Volume 2016 |Article ID 9412315 | 6 pages | https://doi.org/10.1155/2016/9412315

Sacral Stress Fracture following the Bone Union of Lumbar Spondylolysis

Academic Editor: Simon Ching-Shun Kao
Received24 Jul 2016
Accepted09 Nov 2016
Published06 Dec 2016

Abstract

While 22 articles have reported on sacral stress fractures, it is a rare injury and its etiology is not well known. We present the case of a 16-year-old male who presented with low back pain in 2015. He was a high school soccer player with a previous history of a bilateral L5 lumbar spondylolysis in 2014. The patient refrained from soccer and wore a brace for six months. Two months after restarting soccer, he again complained of low back pain. After 1 year, a lumbar spine computed tomography revealed the bone union of the spondylolysis. At his first visit to our hospital, his general and neurological conditions were normal and laboratory data were within the normal range. Sacral coronal magnetic resonance imaging (MRI) of the left sacral ala revealed an oblique lineal signal void surrounding bone marrow edema. Based on his symptoms, sports history, and MRI, he was diagnosed with a sacral stress fracture. He again refrained from soccer; his low back pain soon improved, and, after 1 year, the abnormal signal change had disappeared on sacral MRI. Recurrent low back pain case caused by a sacral stress fracture occurring after the bone union of lumbar spondylolysis is uncommon.

1. Introduction

Lumbar spondylolysis is the most significant cause of low back pain in high school and college football players [1]. Lumbar spondylolysis is considered to be a form of stress fracture, the development of which is frequently associated with vigorous sports activities during the growth period [2]. In an early stage of lumbar spondylolysis, an orthosis leads to bone union [3].

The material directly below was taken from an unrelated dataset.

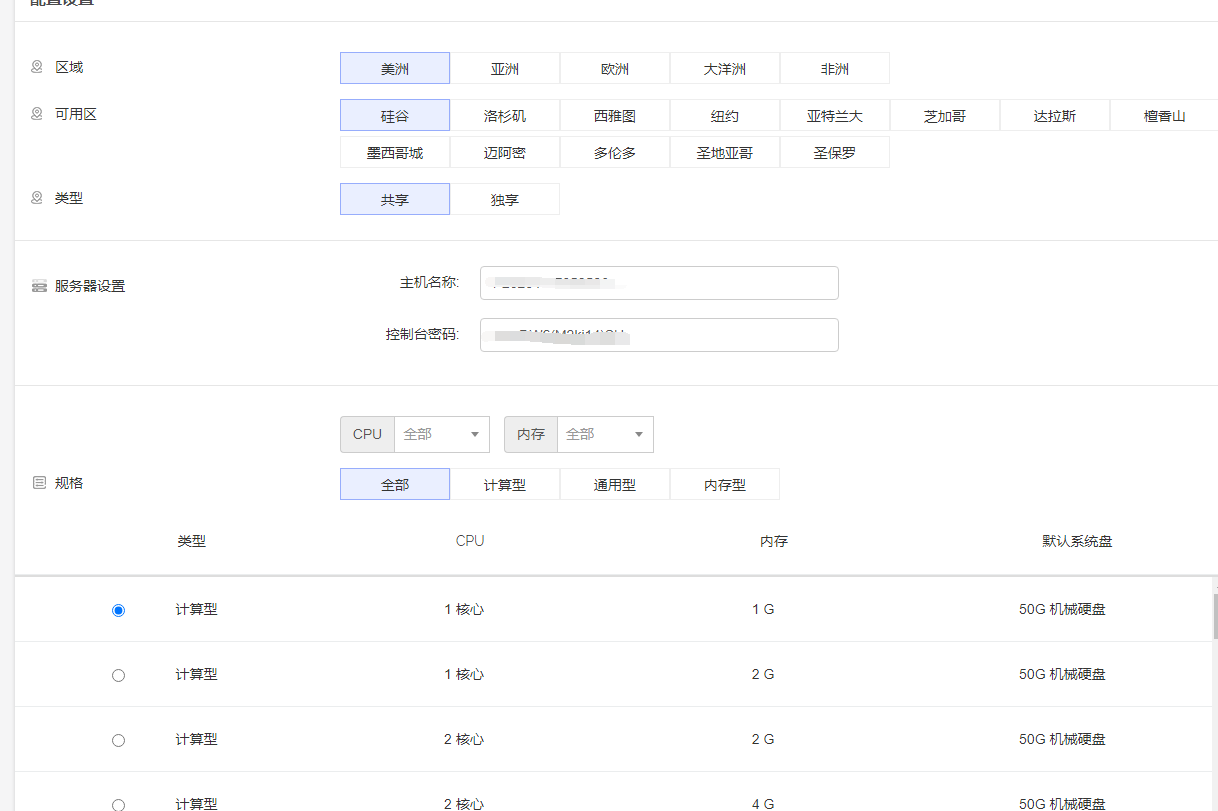Click the location pin icon beside 区域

Matheson et al. reported that, among 320 athletes with a bone scan-positive stress fracture, a pelvic fracture was reported in only five cases (1.6%) [4]. A sacral stress fracture was first reported by Czarnecki et al., and, to the best of our knowledge, 46 cases have been reported in 22 articles till date [526]. We present the case of a patient with a sacral stress fracture following the bone union of lumbar spondylolysis and report on the radiological findings and treatment course. We considered the two stress fractures (lumbar spondylolysis and sacral stress fracture) causing low back pain that happened in one patient to be a very rare condition. The patient and his family gave consent to submit these data for publication.

2. Case Report

A 16-year-old male presented to our hospital with low back pain. He was a soccer player and had a history of lumbar spondylolysis that had been conservatively treated by a previous doctor. A period of rest and wearing a brace were advised in 2014. A lumbar computed tomography (CT) scan at his first visit to a previous doctor’s clinic indicated that there were bilateral fracture lines in the L5 isthmus (Figures 1(a)1(c)). His low back pain soon improved, and, after 10 months, he started playing soccer again in 2015. However, 2 months later, his low back pain recurred, and a 1-year follow-up lumbar CT indicated that his spondylolysis had united without displacement (Figures 2(a)2(c)). He had no past history of malignant diseases or the use of steroid drugs.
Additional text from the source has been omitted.